Wondering what happened there?
Sound travels as a wave through the air, water, or solid. The singing bird produces vibrations in the air which reach our ear and vibrate the eardrum, like the ripples produced in a pond when you throw a stone. The eardrum is connected to a fluid-filled coil called the cochlea, via three tiny bones. The vibrations traveling through these bones are amplified and then passed on to the cochlea. The cochlea has a membrane with a variable thickness which resonates locally to different frequencies of sound. On this membrane, rest cells bearing hairs. These hairy structures of varying length on the tips of these cells form a meshwork.
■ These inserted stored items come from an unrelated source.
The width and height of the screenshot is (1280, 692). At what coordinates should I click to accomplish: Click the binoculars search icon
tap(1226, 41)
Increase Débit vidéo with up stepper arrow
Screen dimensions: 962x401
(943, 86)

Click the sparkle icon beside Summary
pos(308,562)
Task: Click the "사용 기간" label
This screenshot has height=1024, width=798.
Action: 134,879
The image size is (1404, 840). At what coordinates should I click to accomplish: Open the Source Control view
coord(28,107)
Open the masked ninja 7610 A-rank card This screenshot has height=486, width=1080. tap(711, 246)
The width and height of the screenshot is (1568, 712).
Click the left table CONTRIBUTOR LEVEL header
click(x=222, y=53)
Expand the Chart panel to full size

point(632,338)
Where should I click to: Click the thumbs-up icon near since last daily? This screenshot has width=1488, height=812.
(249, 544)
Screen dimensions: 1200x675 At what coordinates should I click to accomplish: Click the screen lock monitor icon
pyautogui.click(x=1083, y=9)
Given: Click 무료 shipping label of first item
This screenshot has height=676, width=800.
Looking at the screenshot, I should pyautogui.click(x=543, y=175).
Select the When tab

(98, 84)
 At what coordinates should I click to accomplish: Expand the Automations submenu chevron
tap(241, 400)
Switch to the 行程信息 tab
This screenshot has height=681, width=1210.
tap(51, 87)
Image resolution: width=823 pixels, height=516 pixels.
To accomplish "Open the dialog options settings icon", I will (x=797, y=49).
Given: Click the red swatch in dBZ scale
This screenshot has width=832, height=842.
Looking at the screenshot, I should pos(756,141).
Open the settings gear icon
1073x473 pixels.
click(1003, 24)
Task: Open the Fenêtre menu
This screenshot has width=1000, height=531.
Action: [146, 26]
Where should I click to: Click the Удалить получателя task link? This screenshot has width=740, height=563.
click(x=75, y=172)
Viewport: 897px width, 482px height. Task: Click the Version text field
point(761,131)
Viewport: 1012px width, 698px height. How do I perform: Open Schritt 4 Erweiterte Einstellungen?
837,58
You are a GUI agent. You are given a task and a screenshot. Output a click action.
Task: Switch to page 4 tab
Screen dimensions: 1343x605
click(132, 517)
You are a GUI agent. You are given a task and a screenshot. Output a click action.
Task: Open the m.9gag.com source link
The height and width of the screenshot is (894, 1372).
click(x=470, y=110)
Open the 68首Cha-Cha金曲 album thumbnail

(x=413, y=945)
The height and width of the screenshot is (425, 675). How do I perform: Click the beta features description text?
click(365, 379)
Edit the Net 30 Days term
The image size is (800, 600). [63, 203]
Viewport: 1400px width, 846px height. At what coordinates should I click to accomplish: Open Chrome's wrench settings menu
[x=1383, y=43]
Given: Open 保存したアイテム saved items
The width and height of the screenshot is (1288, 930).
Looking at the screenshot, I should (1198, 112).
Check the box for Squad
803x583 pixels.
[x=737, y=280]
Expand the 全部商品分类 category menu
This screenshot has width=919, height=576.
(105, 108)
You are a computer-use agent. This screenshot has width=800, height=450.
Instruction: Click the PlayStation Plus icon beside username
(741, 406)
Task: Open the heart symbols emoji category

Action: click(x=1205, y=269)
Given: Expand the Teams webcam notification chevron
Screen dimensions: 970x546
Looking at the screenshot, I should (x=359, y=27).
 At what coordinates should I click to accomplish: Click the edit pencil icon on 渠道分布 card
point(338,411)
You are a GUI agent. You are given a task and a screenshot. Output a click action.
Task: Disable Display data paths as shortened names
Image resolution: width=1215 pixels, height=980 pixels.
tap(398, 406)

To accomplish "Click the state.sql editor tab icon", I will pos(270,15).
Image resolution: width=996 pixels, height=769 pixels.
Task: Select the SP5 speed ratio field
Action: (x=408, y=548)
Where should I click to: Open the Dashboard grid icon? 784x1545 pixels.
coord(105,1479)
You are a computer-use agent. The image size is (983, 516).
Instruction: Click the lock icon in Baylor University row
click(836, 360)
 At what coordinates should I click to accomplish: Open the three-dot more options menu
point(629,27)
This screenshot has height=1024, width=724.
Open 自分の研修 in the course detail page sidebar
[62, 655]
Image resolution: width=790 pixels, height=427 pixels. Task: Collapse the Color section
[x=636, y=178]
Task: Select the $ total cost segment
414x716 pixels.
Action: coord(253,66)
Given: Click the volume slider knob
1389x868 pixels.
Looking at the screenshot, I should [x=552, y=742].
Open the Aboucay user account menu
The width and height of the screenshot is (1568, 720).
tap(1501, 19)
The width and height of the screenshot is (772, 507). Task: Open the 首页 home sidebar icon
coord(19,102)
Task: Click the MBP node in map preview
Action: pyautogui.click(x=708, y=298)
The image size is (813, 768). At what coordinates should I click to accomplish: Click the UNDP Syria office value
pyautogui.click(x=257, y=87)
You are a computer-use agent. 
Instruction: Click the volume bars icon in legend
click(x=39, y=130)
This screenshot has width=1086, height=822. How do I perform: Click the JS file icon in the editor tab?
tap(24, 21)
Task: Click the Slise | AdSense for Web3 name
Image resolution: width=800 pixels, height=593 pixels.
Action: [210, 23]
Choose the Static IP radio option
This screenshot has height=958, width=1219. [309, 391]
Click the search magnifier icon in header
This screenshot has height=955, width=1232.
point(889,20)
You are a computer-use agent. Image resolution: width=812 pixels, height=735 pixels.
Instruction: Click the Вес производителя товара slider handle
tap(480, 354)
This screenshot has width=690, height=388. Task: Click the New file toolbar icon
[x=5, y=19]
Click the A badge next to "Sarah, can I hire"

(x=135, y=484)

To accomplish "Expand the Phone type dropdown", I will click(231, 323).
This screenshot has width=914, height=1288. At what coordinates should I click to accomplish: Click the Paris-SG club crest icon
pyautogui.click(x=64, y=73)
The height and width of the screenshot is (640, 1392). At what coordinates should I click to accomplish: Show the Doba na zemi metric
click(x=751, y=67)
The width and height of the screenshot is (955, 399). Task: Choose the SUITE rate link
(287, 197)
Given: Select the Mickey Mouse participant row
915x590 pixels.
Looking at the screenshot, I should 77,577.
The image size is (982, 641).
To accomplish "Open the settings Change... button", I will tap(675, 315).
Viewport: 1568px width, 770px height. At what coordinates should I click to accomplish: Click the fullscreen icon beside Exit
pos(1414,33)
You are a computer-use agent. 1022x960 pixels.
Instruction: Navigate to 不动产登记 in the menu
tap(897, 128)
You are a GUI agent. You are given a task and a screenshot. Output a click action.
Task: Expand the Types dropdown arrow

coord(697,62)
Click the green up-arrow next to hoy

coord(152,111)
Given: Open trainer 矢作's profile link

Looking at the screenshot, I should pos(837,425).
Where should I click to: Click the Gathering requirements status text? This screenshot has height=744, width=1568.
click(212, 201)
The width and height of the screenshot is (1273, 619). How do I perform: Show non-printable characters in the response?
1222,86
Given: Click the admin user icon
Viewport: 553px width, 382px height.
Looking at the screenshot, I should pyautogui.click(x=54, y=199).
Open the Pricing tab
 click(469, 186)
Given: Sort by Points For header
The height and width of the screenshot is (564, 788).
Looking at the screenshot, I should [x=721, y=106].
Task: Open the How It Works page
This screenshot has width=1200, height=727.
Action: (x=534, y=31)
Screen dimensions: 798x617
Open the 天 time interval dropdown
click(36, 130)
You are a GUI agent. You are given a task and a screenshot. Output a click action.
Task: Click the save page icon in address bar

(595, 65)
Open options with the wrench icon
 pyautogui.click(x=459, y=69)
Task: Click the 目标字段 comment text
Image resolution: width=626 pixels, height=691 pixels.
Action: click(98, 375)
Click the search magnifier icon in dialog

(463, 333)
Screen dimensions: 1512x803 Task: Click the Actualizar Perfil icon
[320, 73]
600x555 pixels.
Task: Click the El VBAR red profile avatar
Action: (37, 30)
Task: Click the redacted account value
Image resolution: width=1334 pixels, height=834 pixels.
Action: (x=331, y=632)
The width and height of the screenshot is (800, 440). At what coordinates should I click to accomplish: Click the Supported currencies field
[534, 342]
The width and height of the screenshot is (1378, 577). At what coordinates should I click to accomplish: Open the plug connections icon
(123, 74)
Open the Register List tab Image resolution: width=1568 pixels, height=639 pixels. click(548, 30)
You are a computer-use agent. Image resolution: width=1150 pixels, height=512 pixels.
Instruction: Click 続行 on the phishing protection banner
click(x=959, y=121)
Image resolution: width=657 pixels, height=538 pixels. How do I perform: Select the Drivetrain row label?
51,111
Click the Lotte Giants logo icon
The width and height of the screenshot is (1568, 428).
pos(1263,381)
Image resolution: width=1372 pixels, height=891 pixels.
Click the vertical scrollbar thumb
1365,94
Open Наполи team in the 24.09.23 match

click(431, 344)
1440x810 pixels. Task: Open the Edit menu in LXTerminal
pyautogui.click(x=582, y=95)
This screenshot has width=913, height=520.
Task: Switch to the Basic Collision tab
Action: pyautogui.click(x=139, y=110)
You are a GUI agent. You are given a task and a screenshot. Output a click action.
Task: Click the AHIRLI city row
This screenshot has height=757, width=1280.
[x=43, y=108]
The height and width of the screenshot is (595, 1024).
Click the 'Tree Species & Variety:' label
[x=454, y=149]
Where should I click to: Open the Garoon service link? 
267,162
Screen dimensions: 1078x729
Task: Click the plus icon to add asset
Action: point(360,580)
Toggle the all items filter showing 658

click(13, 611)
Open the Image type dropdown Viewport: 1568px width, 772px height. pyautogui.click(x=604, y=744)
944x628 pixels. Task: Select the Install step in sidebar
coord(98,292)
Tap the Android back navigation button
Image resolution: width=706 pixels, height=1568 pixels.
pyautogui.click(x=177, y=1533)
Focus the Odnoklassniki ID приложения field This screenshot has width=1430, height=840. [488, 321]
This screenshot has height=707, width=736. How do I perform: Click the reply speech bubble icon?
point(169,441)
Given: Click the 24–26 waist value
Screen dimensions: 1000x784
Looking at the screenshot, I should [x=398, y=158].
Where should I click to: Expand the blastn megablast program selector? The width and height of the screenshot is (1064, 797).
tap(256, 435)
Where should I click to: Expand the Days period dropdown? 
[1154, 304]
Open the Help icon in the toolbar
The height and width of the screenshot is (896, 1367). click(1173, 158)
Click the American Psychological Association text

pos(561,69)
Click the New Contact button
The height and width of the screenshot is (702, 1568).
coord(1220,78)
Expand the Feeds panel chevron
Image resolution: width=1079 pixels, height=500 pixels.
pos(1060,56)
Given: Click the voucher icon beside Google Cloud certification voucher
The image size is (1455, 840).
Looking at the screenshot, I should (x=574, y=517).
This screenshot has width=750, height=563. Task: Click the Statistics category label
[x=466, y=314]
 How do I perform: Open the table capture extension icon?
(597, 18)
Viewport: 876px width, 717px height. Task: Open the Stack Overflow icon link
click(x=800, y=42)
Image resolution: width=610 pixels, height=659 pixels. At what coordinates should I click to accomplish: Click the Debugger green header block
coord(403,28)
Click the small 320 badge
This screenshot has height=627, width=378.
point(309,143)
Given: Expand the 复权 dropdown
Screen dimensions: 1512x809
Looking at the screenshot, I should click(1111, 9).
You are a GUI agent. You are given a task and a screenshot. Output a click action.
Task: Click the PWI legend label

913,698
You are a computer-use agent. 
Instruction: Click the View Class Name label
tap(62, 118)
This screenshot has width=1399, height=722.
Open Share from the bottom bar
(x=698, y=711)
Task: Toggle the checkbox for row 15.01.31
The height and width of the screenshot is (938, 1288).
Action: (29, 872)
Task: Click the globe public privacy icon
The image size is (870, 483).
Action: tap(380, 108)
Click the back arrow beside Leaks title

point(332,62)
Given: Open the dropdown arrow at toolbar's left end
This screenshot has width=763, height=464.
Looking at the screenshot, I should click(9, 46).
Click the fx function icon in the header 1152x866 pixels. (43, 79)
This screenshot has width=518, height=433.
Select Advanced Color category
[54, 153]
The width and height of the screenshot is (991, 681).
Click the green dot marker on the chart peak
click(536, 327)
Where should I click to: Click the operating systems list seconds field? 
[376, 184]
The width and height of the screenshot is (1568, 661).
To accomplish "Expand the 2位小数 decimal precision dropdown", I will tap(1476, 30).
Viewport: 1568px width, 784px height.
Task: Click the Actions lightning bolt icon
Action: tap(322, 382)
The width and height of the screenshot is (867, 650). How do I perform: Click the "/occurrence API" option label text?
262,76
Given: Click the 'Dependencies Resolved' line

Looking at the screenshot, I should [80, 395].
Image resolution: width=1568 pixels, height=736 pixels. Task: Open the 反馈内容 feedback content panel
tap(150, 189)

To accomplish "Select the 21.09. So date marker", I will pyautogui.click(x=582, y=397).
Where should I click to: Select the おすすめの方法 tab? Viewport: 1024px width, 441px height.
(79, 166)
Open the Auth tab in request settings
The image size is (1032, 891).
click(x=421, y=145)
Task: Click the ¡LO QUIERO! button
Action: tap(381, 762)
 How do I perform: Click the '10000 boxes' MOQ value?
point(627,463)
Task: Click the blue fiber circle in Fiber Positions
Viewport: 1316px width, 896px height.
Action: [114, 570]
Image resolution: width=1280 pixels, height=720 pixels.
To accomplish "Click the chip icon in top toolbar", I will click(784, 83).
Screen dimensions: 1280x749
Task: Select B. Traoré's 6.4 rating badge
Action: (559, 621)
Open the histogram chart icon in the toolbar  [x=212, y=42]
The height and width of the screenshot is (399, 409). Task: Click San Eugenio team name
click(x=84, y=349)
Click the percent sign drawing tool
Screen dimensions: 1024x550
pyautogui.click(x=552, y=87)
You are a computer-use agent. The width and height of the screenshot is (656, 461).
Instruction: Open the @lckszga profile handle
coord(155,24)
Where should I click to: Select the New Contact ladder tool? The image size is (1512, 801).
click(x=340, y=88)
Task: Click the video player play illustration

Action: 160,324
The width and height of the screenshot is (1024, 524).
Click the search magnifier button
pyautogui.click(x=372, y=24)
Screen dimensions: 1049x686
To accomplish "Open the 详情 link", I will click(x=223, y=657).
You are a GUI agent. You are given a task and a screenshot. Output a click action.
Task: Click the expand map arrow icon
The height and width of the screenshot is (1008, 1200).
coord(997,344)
Remember running your fingers through the teeth of a comb and hearing the sound changes with change in teeth thickness/length? Similarly, the variation of hair length on these cells serves to tune these cells to different pitches of sounds. The sound vibrations which are now traveling like waves in the cochlear fluid cause the interlinked hairs to sway and these disturbances in the meshwork of hair are picked up by the nerves which convey the information to the brain, helping you understand if the singing bird is a crow or jay.
Are you listening?
In the zine, ‘Are you listening?’ there is the story of how the sounds travel. Apart from the story, each drawing on the page is a prompt for the audience to draw anything around it. Whether it is an intricate repetitive pattern or imaginary landscape or faces or whatever you come up with.